At first, since it satisfies the triangle inequality, I thought that the $\ell_0$ "norm" is convex and non-smooth. Then, I tried to separate the two cases 1) $x=0$ and 2) $x \neq 0$ and set the sub-gradient as the first derivative with respect to $x$ for the latter case, which is $0$ due to constant. However, applying this sub-gradient would lead to a counter-example of definition

$$f(0) < f(x) + 0(0-x), \qquad x \neq 0$$

which confused me a lot. Later, I figured our $\ell_0$ "norm" is a non-convex function since it does not satisfy the property of positive homogeneity. Hence, I am clueless now. Please kindly advise. I am not really experienced in optimization.

mr noname
  • 167

2 Answers2

14

I have long suspected that this practice of calling the cardinality function the "$\ell_0$ norm" would cause problems, and this post is evidence of that.

The so-called "$\ell_0$ norm" is not a norm, and it is not convex.

If Wikipedia is to be believed, the term "$\ell_0$ norm" was coined by David Donoho, in his work on using the $\ell_1$ norm (a true norm, and therefore convex) as a proxy for cardinality in convex statistical regressions. It was placed in quotes to make it clear that it is an abuse of notation. Alas, people have adopted this term without the quotes and quite often without any indication that it is incorrect terminology.

I frankly think that the usage of the term and the equally faulty "$\|\cdot\|_0$" notation needs to be resisted everywhere, including peer review and less formal forums like this. I believe we should insist that writers use terms like "cardinality function" and $\mathop{\mathrm{card}}(\cdot)$ instead.
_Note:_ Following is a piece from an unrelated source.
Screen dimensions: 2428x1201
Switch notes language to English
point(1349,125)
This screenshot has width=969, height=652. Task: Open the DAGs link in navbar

To return to your specific question: because the cardinality function is not a norm, and because it is not convex, convex optimization methods simply cannot be used with it. Recall that the subdifferential $\partial f(x)$ of a function $f:\mathbb{R}^n\rightarrow\mathbb{R}$ at a point $x\in\mathbb{R}^n$ is the set of subgradients $$\partial f(x) \triangleq \{ v\in\mathbb{R}^n~|~f(x) + \langle v, y - x \rangle \leq f(y) ~ \forall y\in\mathbb{R}^n \}$$ Unlike a convex function---which has at least one subgradient everywhere on its domain---a nonconvex function often has no subgradient, even if one were to employ an alternate definition that allows for a "local" subgradient.

EDIT: So just what is the subdifferential of the cardinality function? That is, what is $$\partial \mathop{\mathrm{card}}(x) \triangleq \{ v\in\mathbb{R}^n~|~\mathop{\mathrm{card}}(x) + \langle v, y - x \rangle \leq \mathop{\mathrm{card}}(y) ~ \forall y\in\mathbb{R}^n \}$$It has a subgradient at exactly one point: the origin, where $\partial \mathop{\mathrm{card}}(0) = \{0\}.$ Everywhere else, $\partial \mathop{\mathrm{card}}(x) = \emptyset.$ It's not difficult to see why:

  • Since $\mathop{\mathrm{card}}(x)\leq n$, no non-zero vector $v$ can be a subgradient at any $x\in\mathbb{R}^n$, including the origin, because the secant inequality will fail: that is, $\mathop{\mathrm{card}}(x) + \langle v, y - x \rangle \not \leq n$ for at least some $y$, e.g. $y=x+(n+1)\|v\|_2^{-1}v.$
  • If $v=0$, then the secant inequality then becomes $\mathop{\mathrm{card}}(x) \leq \mathop{\mathrm{card}}(y)~\forall y\in\mathbb{R}^n$, which only holds at the origin.
Michael Grant
  • 20,110
  • 1
    Well said! But there is also the notion of subgradient for general functions (from Rockafellar/Wets Variational Analysis) which leads to some more subgradient - but these are usually of no use either... – Dirk Feb 15 '15 at 21:39
  • Good point, yes. I tried to allude to this rather sloppily above when I talked about relaxing the definition to include a local subgradient. It's sloppy because I frankly didn't know what the best generalization was. Thanks for the reference, I will go check it out and possibly re-edit. – Michael Grant Feb 15 '15 at 21:40
1

Old post, and still a relevant question. Just to be complete, the analytical form of the generalized subdifferential of the cardinality function is known for several concepts of the generalized subdifferential (Fréchet, limiting, proximal, ...). The gist of it is that in finite dimensions, $$ ∂\text{card}(x) = \{v \mid v_i = 0 \text{ if } x_i \neq 0\}, $$ for any $x$.

Proving it is not an exercise! Details can be found in the paper https://doi.org/10.1007/s11590-012-0456-x.

Dominique
  • 3,224